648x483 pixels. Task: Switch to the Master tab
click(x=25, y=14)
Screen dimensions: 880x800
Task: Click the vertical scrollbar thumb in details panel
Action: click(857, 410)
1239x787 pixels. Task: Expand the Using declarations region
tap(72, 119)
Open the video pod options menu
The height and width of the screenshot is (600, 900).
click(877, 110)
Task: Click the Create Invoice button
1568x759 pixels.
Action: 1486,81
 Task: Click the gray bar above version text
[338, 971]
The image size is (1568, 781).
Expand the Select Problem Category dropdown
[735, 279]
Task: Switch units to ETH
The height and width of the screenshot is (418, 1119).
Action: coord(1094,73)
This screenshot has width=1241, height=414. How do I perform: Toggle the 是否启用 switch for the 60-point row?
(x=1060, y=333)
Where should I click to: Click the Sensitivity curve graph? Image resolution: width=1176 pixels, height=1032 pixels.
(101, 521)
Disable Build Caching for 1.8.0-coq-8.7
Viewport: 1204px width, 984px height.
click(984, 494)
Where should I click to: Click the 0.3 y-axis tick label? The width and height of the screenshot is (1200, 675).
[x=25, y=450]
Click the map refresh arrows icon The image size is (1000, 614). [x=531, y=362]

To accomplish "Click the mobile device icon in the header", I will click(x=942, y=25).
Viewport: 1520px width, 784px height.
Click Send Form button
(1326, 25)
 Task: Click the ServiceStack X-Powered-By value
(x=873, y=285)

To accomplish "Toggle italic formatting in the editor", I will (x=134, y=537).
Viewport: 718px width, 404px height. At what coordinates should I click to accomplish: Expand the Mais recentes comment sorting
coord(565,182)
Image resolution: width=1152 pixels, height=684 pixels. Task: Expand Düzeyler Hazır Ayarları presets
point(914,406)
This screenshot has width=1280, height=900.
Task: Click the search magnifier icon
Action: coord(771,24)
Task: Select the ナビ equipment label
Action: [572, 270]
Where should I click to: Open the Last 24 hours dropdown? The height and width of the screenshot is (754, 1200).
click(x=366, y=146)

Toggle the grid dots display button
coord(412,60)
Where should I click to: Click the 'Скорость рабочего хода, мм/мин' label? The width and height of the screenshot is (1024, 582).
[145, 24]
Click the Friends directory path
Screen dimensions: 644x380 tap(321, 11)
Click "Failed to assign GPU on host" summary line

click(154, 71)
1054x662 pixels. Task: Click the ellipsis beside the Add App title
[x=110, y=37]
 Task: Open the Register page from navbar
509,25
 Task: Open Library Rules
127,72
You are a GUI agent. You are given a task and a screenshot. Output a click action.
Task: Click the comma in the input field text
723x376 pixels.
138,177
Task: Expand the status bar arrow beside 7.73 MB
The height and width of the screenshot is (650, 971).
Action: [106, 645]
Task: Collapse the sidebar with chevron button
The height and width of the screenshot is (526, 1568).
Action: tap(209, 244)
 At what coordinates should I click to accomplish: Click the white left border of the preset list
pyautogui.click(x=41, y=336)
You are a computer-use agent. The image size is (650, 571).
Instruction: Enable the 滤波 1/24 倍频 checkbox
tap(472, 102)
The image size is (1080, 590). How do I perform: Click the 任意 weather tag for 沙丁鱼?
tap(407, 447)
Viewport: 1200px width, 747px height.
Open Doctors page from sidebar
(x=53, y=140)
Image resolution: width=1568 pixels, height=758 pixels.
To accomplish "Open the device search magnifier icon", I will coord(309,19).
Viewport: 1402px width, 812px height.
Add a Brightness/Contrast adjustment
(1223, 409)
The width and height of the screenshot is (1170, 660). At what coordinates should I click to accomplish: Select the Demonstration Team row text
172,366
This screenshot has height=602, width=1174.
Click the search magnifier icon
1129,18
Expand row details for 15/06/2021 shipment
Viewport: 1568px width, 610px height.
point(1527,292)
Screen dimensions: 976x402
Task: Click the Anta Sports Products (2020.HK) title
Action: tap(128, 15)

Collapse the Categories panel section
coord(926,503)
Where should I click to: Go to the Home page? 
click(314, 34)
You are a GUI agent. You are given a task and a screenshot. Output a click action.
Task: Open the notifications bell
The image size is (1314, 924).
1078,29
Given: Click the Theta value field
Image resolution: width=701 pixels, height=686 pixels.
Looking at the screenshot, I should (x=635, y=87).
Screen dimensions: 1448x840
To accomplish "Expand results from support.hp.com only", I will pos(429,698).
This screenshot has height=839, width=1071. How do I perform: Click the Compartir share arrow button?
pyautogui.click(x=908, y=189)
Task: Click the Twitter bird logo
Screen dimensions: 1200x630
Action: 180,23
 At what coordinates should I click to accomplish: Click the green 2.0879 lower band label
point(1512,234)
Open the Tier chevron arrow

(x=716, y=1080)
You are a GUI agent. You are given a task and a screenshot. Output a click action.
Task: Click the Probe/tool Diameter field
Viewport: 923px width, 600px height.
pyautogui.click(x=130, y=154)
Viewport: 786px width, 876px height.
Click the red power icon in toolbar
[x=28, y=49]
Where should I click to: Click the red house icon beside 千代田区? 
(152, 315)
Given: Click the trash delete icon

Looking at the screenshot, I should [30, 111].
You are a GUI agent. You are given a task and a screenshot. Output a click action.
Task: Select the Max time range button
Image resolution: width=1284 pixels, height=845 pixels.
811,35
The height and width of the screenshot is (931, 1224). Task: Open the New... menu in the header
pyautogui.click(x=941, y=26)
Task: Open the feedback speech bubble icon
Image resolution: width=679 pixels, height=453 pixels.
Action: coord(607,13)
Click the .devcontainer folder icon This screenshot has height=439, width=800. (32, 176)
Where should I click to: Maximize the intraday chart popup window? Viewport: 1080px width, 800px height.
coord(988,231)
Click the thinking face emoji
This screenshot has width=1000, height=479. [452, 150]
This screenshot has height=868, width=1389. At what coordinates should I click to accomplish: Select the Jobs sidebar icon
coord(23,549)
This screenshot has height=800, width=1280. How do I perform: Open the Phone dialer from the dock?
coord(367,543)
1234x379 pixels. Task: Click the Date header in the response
+ + + + +
Aim:
Convert every line of the entries above into a Markdown table with the columns Number and Entry line, one row per line, and leave out the blank lines.

Task response:
| Number | Entry line |
|---|---|
| 1 | 648x483 pixels. Task: Switch to the Master tab |
| 2 | click(x=25, y=14) |
| 3 | Screen dimensions: 880x800 |
| 4 | Task: Click the vertical scrollbar thumb in details panel |
| 5 | Action: click(857, 410) |
| 6 | 1239x787 pixels. Task: Expand the Using declarations region |
| 7 | tap(72, 119) |
| 8 | Open the video pod options menu |
| 9 | The height and width of the screenshot is (600, 900). |
| 10 | click(877, 110) |
| 11 | Task: Click the Create Invoice button |
| 12 | 1568x759 pixels. |
| 13 | Action: 1486,81 |
| 14 |  Task: Click the gray bar above version text |
| 15 | [338, 971] |
| 16 | The image size is (1568, 781). |
| 17 | Expand the Select Problem Category dropdown |
| 18 | [735, 279] |
| 19 | Task: Switch units to ETH |
| 20 | The height and width of the screenshot is (418, 1119). |
| 21 | Action: coord(1094,73) |
| 22 | This screenshot has width=1241, height=414. How do I perform: Toggle the 是否启用 switch for the 60-point row? |
| 23 | (x=1060, y=333) |
| 24 | Where should I click to: Click the Sensitivity curve graph? Image resolution: width=1176 pixels, height=1032 pixels. |
| 25 | (101, 521) |
| 26 | Disable Build Caching for 1.8.0-coq-8.7 |
| 27 | Viewport: 1204px width, 984px height. |
| 28 | click(984, 494) |
| 29 | Where should I click to: Click the 0.3 y-axis tick label? The width and height of the screenshot is (1200, 675). |
| 30 | [x=25, y=450] |
| 31 | Click the map refresh arrows icon The image size is (1000, 614). [x=531, y=362] |
| 32 | To accomplish "Click the mobile device icon in the header", I will click(x=942, y=25). |
| 33 | Viewport: 1520px width, 784px height. |
| 34 | Click Send Form button |
| 35 | (1326, 25) |
| 36 |  Task: Click the ServiceStack X-Powered-By value |
| 37 | (x=873, y=285) |
| 38 | To accomplish "Toggle italic formatting in the editor", I will (x=134, y=537). |
| 39 | Viewport: 718px width, 404px height. At what coordinates should I click to accomplish: Expand the Mais recentes comment sorting |
| 40 | coord(565,182) |
| 41 | Image resolution: width=1152 pixels, height=684 pixels. Task: Expand Düzeyler Hazır Ayarları presets |
| 42 | point(914,406) |
| 43 | This screenshot has width=1280, height=900. |
| 44 | Task: Click the search magnifier icon |
| 45 | Action: coord(771,24) |
| 46 | Task: Select the ナビ equipment label |
| 47 | Action: [572, 270] |
| 48 | Where should I click to: Open the Last 24 hours dropdown? The height and width of the screenshot is (754, 1200). |
| 49 | click(x=366, y=146) |
| 50 | Toggle the grid dots display button |
| 51 | coord(412,60) |
| 52 | Where should I click to: Click the 'Скорость рабочего хода, мм/мин' label? The width and height of the screenshot is (1024, 582). |
| 53 | [145, 24] |
| 54 | Click the Friends directory path |
| 55 | Screen dimensions: 644x380 tap(321, 11) |
| 56 | Click "Failed to assign GPU on host" summary line |
| 57 | click(154, 71) |
| 58 | 1054x662 pixels. Task: Click the ellipsis beside the Add App title |
| 59 | [x=110, y=37] |
| 60 |  Task: Open the Register page from navbar |
| 61 | 509,25 |
| 62 |  Task: Open Library Rules |
| 63 | 127,72 |
| 64 | You are a GUI agent. You are given a task and a screenshot. Output a click action. |
| 65 | Task: Click the comma in the input field text |
| 66 | 723x376 pixels. |
| 67 | 138,177 |
| 68 | Task: Expand the status bar arrow beside 7.73 MB |
| 69 | The height and width of the screenshot is (650, 971). |
| 70 | Action: [106, 645] |
| 71 | Task: Collapse the sidebar with chevron button |
| 72 | The height and width of the screenshot is (526, 1568). |
| 73 | Action: tap(209, 244) |
| 74 |  At what coordinates should I click to accomplish: Click the white left border of the preset list |
| 75 | pyautogui.click(x=41, y=336) |
| 76 | You are a computer-use agent. The image size is (650, 571). |
| 77 | Instruction: Enable the 滤波 1/24 倍频 checkbox |
| 78 | tap(472, 102) |
| 79 | The image size is (1080, 590). How do I perform: Click the 任意 weather tag for 沙丁鱼? |
| 80 | tap(407, 447) |
| 81 | Viewport: 1200px width, 747px height. |
| 82 | Open Doctors page from sidebar |
| 83 | (x=53, y=140) |
| 84 | Image resolution: width=1568 pixels, height=758 pixels. |
| 85 | To accomplish "Open the device search magnifier icon", I will coord(309,19). |
| 86 | Viewport: 1402px width, 812px height. |
| 87 | Add a Brightness/Contrast adjustment |
| 88 | (1223, 409) |
| 89 | The width and height of the screenshot is (1170, 660). At what coordinates should I click to accomplish: Select the Demonstration Team row text |
| 90 | 172,366 |
| 91 | This screenshot has height=602, width=1174. |
| 92 | Click the search magnifier icon |
| 93 | 1129,18 |
| 94 | Expand row details for 15/06/2021 shipment |
| 95 | Viewport: 1568px width, 610px height. |
| 96 | point(1527,292) |
| 97 | Screen dimensions: 976x402 |
| 98 | Task: Click the Anta Sports Products (2020.HK) title |
| 99 | Action: tap(128, 15) |
| 100 | Collapse the Categories panel section |
| 101 | coord(926,503) |
| 102 | Where should I click to: Go to the Home page?  |
| 103 | click(314, 34) |
| 104 | You are a GUI agent. You are given a task and a screenshot. Output a click action. |
| 105 | Task: Open the notifications bell |
| 106 | The image size is (1314, 924). |
| 107 | 1078,29 |
| 108 | Given: Click the Theta value field |
| 109 | Image resolution: width=701 pixels, height=686 pixels. |
| 110 | Looking at the screenshot, I should (x=635, y=87). |
| 111 | Screen dimensions: 1448x840 |
| 112 | To accomplish "Expand results from support.hp.com only", I will pos(429,698). |
| 113 | This screenshot has height=839, width=1071. How do I perform: Click the Compartir share arrow button? |
| 114 | pyautogui.click(x=908, y=189) |
| 115 | Task: Click the Twitter bird logo |
| 116 | Screen dimensions: 1200x630 |
| 117 | Action: 180,23 |
| 118 |  At what coordinates should I click to accomplish: Click the green 2.0879 lower band label |
| 119 | point(1512,234) |
| 120 | Open the Tier chevron arrow |
| 121 | (x=716, y=1080) |
| 122 | You are a GUI agent. You are given a task and a screenshot. Output a click action. |
| 123 | Task: Click the Probe/tool Diameter field |
| 124 | Viewport: 923px width, 600px height. |
| 125 | pyautogui.click(x=130, y=154) |
| 126 | Viewport: 786px width, 876px height. |
| 127 | Click the red power icon in toolbar |
| 128 | [x=28, y=49] |
| 129 | Where should I click to: Click the red house icon beside 千代田区?  |
| 130 | (152, 315) |
| 131 | Given: Click the trash delete icon |
| 132 | Looking at the screenshot, I should [30, 111]. |
| 133 | You are a GUI agent. You are given a task and a screenshot. Output a click action. |
| 134 | Task: Select the Max time range button |
| 135 | Image resolution: width=1284 pixels, height=845 pixels. |
| 136 | 811,35 |
| 137 | The height and width of the screenshot is (931, 1224). Task: Open the New... menu in the header |
| 138 | pyautogui.click(x=941, y=26) |
| 139 | Task: Open the feedback speech bubble icon |
| 140 | Image resolution: width=679 pixels, height=453 pixels. |
| 141 | Action: coord(607,13) |
| 142 | Click the .devcontainer folder icon This screenshot has height=439, width=800. (32, 176) |
| 143 | Where should I click to: Maximize the intraday chart popup window? Viewport: 1080px width, 800px height. |
| 144 | coord(988,231) |
| 145 | Click the thinking face emoji |
| 146 | This screenshot has width=1000, height=479. [452, 150] |
| 147 | This screenshot has height=868, width=1389. At what coordinates should I click to accomplish: Select the Jobs sidebar icon |
| 148 | coord(23,549) |
| 149 | This screenshot has height=800, width=1280. How do I perform: Open the Phone dialer from the dock? |
| 150 | coord(367,543) |
| 151 | 1234x379 pixels. Task: Click the Date header in the response |